天皇が最も恐れた「終戦に反発する軍の暴発」を阻止するため、戦争継続派を自分:陸相にところに寄らしめた後、陸相の席を空席にすることで、戦争継続派を袋小路に閉じ込めてしまう、かくて全陸軍内外550万の将兵が一日にして矛を収め、静かに終戦を受け入れることになる。
しかも、その自決は、一般には、「一死、大罪を謝す」とかというふうに解釈され、まったく違和感なく受け入れられるだろう。
阿南陸相の自決は、そういうものだったというのである。
真相はどうだったのか、私にはわからないけれど、ちょっと面白いと思った。
それで思い出すのが、東條英機首相の自殺未遂。
![安濃爾鱒のブログ-東条英機](https://stat.ameba.jp/user_images/20130927/20/digitalalfabetizacion/09/6d/j/t01500192_0150019212697904109.jpg?caw=800)
1945年(昭和20年)9月11日午後4時17分頃、東條首相は、自らの胸を撃って拳銃自殺を図るも失敗するという事件が起こった。
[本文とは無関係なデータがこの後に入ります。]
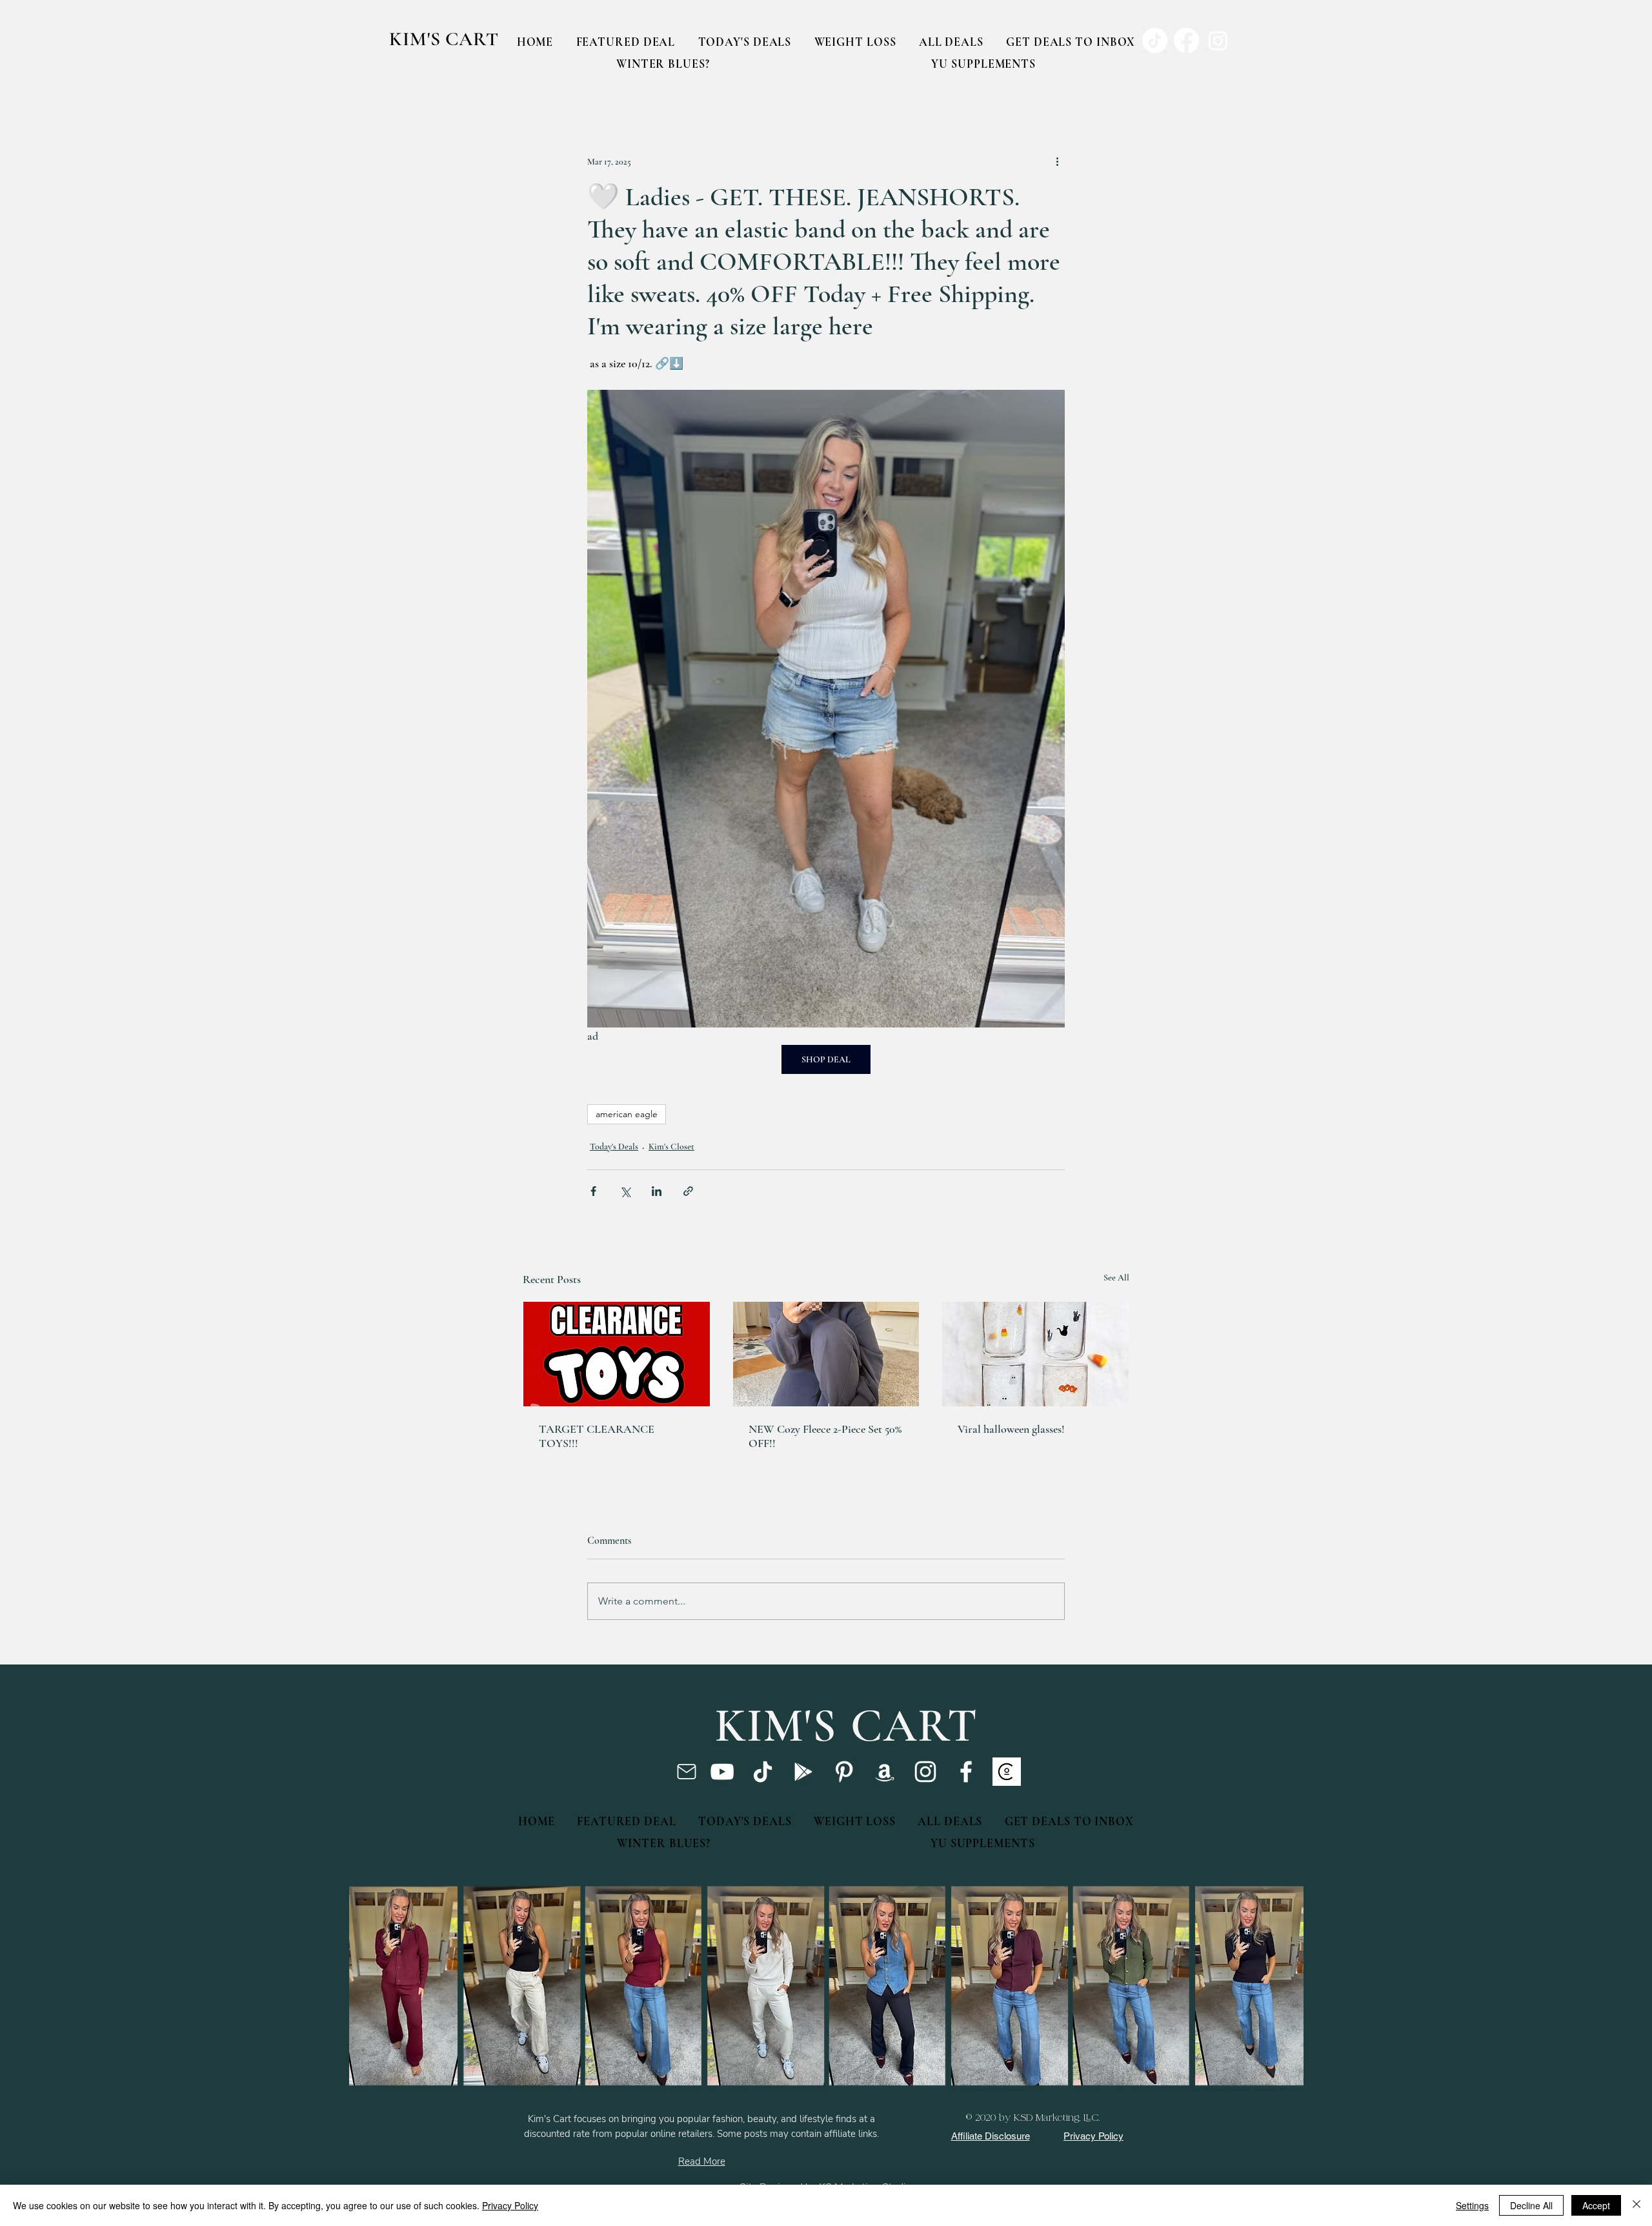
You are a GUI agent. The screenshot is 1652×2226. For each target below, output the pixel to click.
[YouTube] (722, 1771)
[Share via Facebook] (593, 1191)
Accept (1596, 2205)
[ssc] (1006, 1771)
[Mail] (686, 1771)
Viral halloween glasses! (1011, 1429)
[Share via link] (688, 1191)
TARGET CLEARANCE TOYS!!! (596, 1436)
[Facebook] (966, 1771)
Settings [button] (1472, 2205)
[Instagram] (925, 1771)
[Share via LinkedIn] (656, 1191)
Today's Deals (614, 1146)
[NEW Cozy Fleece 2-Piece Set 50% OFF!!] (826, 1354)
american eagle (627, 1114)
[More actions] (1057, 161)
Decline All (1531, 2205)
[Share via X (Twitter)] (625, 1191)
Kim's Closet (671, 1146)
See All (1116, 1277)
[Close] (1636, 2205)
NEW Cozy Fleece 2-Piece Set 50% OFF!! (825, 1436)
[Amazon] (885, 1771)
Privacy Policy (510, 2205)
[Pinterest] (844, 1771)
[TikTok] (763, 1771)
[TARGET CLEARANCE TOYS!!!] (616, 1354)
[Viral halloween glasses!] (1035, 1354)
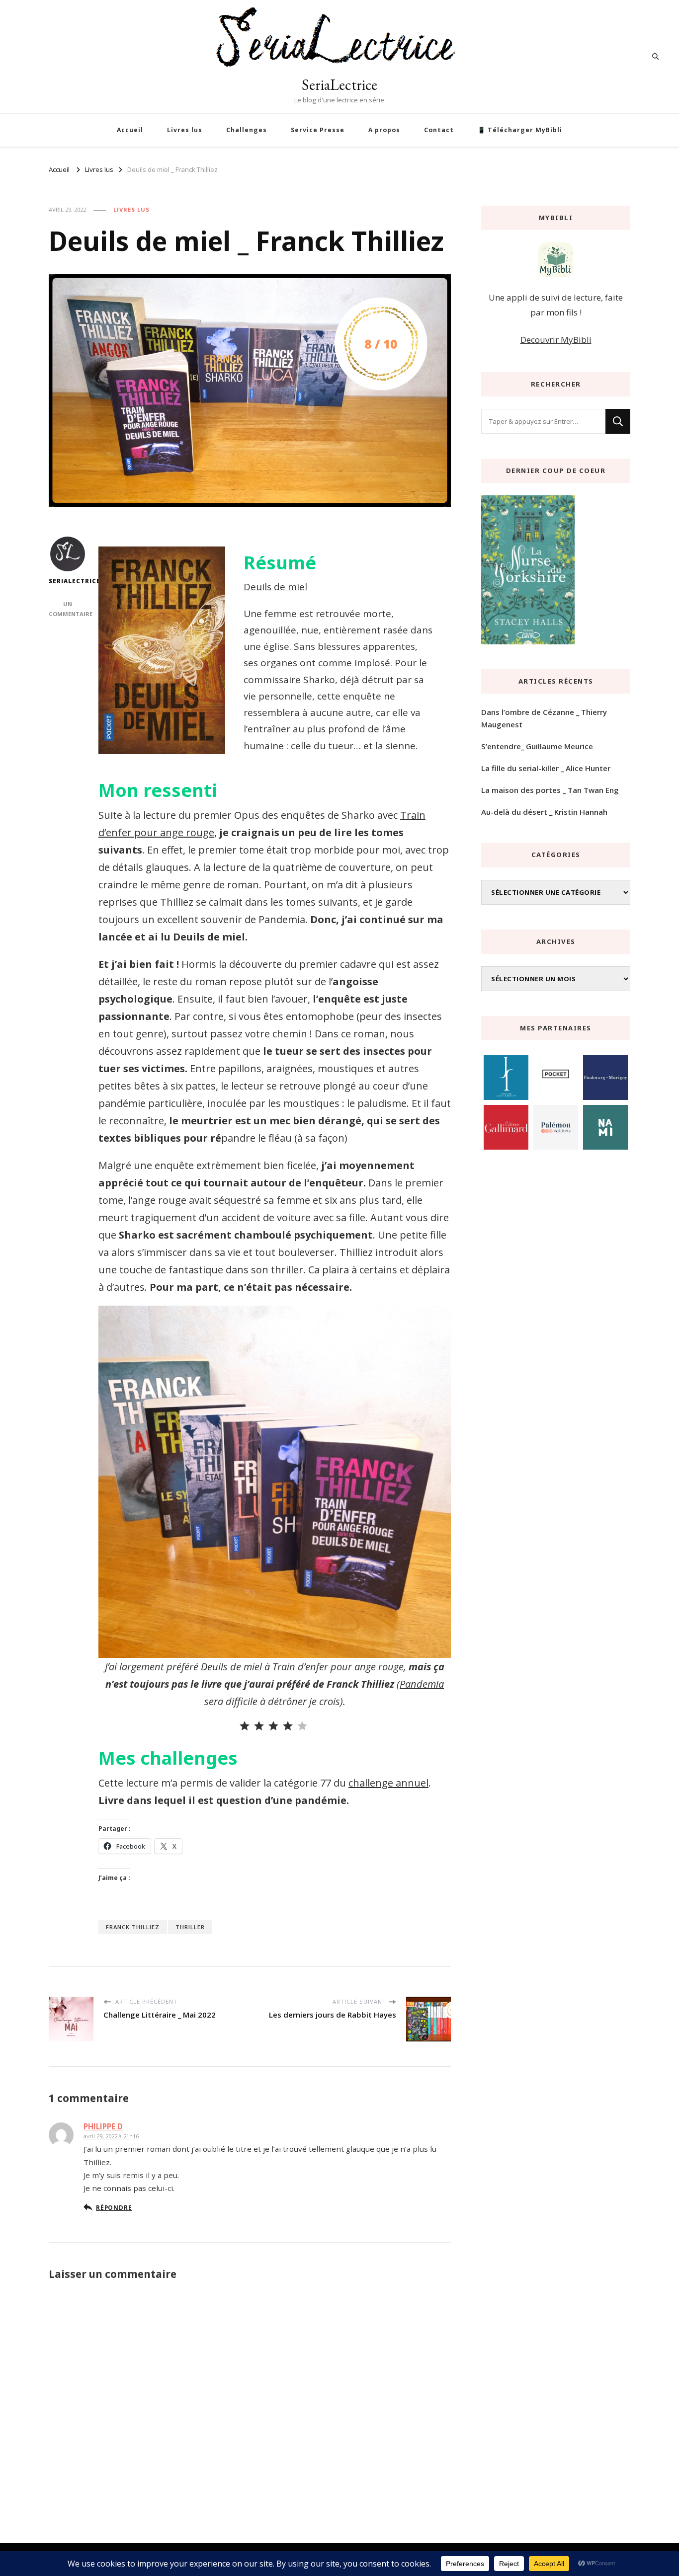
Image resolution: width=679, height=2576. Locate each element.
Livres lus (184, 130)
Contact (439, 130)
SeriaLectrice (339, 84)
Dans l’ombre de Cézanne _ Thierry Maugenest (544, 718)
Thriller (190, 1927)
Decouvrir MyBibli (556, 339)
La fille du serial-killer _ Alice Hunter (545, 768)
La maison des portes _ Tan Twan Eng (550, 790)
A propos (384, 130)
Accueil (130, 130)
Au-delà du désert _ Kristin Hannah (544, 812)
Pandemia (422, 1684)
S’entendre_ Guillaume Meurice (537, 746)
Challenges (246, 130)
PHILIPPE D (103, 2126)
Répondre (114, 2207)
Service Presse (317, 130)
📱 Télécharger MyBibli (520, 130)
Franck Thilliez (133, 1927)
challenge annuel (388, 1783)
これなんだが、東條は、随分とおかしなタイミングで自殺を図っている。
8月14日・15日ではなく、それから1ヶ月近く過ぎた後にである。
何故か?
東條は、本来、死ぬことで責任を取る、などという逃避は許されない立場だった。
しかし、勝って"官軍"になった連合軍側の諸国の中が、天皇の戦争責任は問わない方向で終戦をまとめたい米国と天皇の戦争責任に拘る豪州などとの間で割れており、前者が東條英機を締め上げて天皇の戦争責任追及に都合のいい証言を出させようとする一方、後者、連合軍側の中で一番強い立場の米国はそれを阻止しようと画策している、という特殊な事情が出来し、
自分が死ぬことで、
天皇の戦争責任追及に拘るグループから
手段を奪うことができる、
という状況になった。
つまり、
《 逃避ではなく、
天皇の戦争責任追及を阻止するため
という前向きな理由で死ぬ 》
ことが可能となったのである。
だから東條首相は 自殺を図ったのではないだろうか。
阿南陸相も、本来、死ぬことで責任を取る、という逃避は許されない立場に居ながら、突如 クーデター計画が持ち上がり、その計画に、陸軍大臣の持つ「応急局地出兵権」が必要不可欠な要素になっており、つまり、
自分が死んで、
陸軍大臣の席を(少なくとも玉音放送まで)空席にすることで、
「応急局地出兵権」を使えなくする
「応急局地出兵権」を法的な根拠として利用する
クーデター計画を潰すということで、
自分の死によりクーデターを阻止する事が出来る、
つまり、
《 逃避ではなく、
(クーデターを阻止するため)
という前向きな理由で死ぬ 》
ことが可能になったから、阿南陸相は自決できた、ということだったのかもしれない。